- _WHAT IS REQUIRED_:
Reproduce each entry below exactly as it appears.

- _MATERIALS PROVIDED_:

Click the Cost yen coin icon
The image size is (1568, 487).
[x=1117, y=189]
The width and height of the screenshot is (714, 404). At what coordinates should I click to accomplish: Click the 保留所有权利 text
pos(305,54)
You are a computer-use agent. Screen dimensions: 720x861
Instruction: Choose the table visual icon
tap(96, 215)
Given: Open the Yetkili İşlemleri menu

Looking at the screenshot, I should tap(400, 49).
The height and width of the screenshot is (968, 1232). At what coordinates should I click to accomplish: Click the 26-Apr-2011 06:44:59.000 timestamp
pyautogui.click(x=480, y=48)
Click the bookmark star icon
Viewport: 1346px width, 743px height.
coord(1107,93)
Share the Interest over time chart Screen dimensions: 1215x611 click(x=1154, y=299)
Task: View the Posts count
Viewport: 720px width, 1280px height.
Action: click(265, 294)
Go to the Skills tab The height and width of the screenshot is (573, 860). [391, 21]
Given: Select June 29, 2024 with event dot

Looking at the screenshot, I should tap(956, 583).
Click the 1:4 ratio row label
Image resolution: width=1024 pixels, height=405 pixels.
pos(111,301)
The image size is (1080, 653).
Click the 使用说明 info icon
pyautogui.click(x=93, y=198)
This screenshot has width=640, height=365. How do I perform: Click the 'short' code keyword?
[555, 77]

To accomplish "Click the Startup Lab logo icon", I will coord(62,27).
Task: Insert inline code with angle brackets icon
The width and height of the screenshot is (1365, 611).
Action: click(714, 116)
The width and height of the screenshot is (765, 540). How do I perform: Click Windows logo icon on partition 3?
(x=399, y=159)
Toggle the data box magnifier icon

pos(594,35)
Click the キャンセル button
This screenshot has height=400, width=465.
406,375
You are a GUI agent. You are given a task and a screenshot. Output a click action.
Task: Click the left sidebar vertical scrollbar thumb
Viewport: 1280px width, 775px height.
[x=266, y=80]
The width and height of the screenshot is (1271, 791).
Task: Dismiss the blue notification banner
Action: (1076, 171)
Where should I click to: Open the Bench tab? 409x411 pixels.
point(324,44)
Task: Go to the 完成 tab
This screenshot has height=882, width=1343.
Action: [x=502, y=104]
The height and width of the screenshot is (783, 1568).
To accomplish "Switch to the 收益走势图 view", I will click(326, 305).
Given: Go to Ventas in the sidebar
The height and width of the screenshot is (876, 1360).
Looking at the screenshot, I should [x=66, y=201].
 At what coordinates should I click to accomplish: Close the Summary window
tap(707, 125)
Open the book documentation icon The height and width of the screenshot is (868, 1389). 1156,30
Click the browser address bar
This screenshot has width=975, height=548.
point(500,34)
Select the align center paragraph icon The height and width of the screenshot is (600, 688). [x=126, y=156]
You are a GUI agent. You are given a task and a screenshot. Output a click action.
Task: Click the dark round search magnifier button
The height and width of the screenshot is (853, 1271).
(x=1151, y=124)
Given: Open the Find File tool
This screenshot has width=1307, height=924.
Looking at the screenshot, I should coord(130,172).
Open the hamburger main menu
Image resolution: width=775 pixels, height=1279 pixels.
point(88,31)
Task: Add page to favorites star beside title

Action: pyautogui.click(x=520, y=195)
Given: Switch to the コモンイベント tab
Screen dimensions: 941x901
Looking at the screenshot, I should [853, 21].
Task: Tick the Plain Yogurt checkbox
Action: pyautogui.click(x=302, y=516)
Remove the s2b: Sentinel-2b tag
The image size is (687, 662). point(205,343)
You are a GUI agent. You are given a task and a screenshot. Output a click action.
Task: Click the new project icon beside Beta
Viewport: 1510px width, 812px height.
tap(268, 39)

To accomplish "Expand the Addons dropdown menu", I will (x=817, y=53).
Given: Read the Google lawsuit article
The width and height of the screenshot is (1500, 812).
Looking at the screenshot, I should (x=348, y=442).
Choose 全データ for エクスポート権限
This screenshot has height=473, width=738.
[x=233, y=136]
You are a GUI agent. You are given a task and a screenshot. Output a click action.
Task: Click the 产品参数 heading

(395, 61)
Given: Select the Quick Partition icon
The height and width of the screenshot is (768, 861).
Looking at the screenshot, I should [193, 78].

- _SOLUTION_:
Click the Cost yen coin icon
The image size is (1568, 487).
[x=1117, y=189]
The width and height of the screenshot is (714, 404). At what coordinates should I click to accomplish: Click the 保留所有权利 text
pos(305,54)
You are a computer-use agent. Screen dimensions: 720x861
Instruction: Choose the table visual icon
tap(96, 215)
Given: Open the Yetkili İşlemleri menu

Looking at the screenshot, I should tap(400, 49).
The height and width of the screenshot is (968, 1232). At what coordinates should I click to accomplish: Click the 26-Apr-2011 06:44:59.000 timestamp
pyautogui.click(x=480, y=48)
Click the bookmark star icon
Viewport: 1346px width, 743px height.
coord(1107,93)
Share the Interest over time chart Screen dimensions: 1215x611 click(x=1154, y=299)
Task: View the Posts count
Viewport: 720px width, 1280px height.
Action: click(265, 294)
Go to the Skills tab The height and width of the screenshot is (573, 860). [391, 21]
Given: Select June 29, 2024 with event dot

Looking at the screenshot, I should tap(956, 583).
Click the 1:4 ratio row label
Image resolution: width=1024 pixels, height=405 pixels.
pos(111,301)
The image size is (1080, 653).
Click the 使用说明 info icon
pyautogui.click(x=93, y=198)
This screenshot has width=640, height=365. How do I perform: Click the 'short' code keyword?
[555, 77]

To accomplish "Click the Startup Lab logo icon", I will coord(62,27).
Task: Insert inline code with angle brackets icon
The width and height of the screenshot is (1365, 611).
Action: click(714, 116)
The width and height of the screenshot is (765, 540). How do I perform: Click Windows logo icon on partition 3?
(x=399, y=159)
Toggle the data box magnifier icon

pos(594,35)
Click the キャンセル button
This screenshot has height=400, width=465.
406,375
You are a GUI agent. You are given a task and a screenshot. Output a click action.
Task: Click the left sidebar vertical scrollbar thumb
Viewport: 1280px width, 775px height.
[x=266, y=80]
The width and height of the screenshot is (1271, 791).
Task: Dismiss the blue notification banner
Action: (1076, 171)
Where should I click to: Open the Bench tab? 409x411 pixels.
point(324,44)
Task: Go to the 完成 tab
This screenshot has height=882, width=1343.
Action: [x=502, y=104]
The height and width of the screenshot is (783, 1568).
To accomplish "Switch to the 收益走势图 view", I will click(326, 305).
Given: Go to Ventas in the sidebar
The height and width of the screenshot is (876, 1360).
Looking at the screenshot, I should [x=66, y=201].
 At what coordinates should I click to accomplish: Close the Summary window
tap(707, 125)
Open the book documentation icon The height and width of the screenshot is (868, 1389). 1156,30
Click the browser address bar
This screenshot has width=975, height=548.
point(500,34)
Select the align center paragraph icon The height and width of the screenshot is (600, 688). [x=126, y=156]
You are a GUI agent. You are given a task and a screenshot. Output a click action.
Task: Click the dark round search magnifier button
The height and width of the screenshot is (853, 1271).
(x=1151, y=124)
Given: Open the Find File tool
This screenshot has width=1307, height=924.
Looking at the screenshot, I should coord(130,172).
Open the hamburger main menu
Image resolution: width=775 pixels, height=1279 pixels.
point(88,31)
Task: Add page to favorites star beside title

Action: pyautogui.click(x=520, y=195)
Given: Switch to the コモンイベント tab
Screen dimensions: 941x901
Looking at the screenshot, I should [853, 21].
Task: Tick the Plain Yogurt checkbox
Action: pyautogui.click(x=302, y=516)
Remove the s2b: Sentinel-2b tag
The image size is (687, 662). point(205,343)
You are a GUI agent. You are given a task and a screenshot. Output a click action.
Task: Click the new project icon beside Beta
Viewport: 1510px width, 812px height.
tap(268, 39)

To accomplish "Expand the Addons dropdown menu", I will (x=817, y=53).
Given: Read the Google lawsuit article
The width and height of the screenshot is (1500, 812).
Looking at the screenshot, I should (x=348, y=442).
Choose 全データ for エクスポート権限
This screenshot has height=473, width=738.
[x=233, y=136]
You are a GUI agent. You are given a task and a screenshot. Output a click action.
Task: Click the 产品参数 heading

(395, 61)
Given: Select the Quick Partition icon
The height and width of the screenshot is (768, 861).
Looking at the screenshot, I should [193, 78].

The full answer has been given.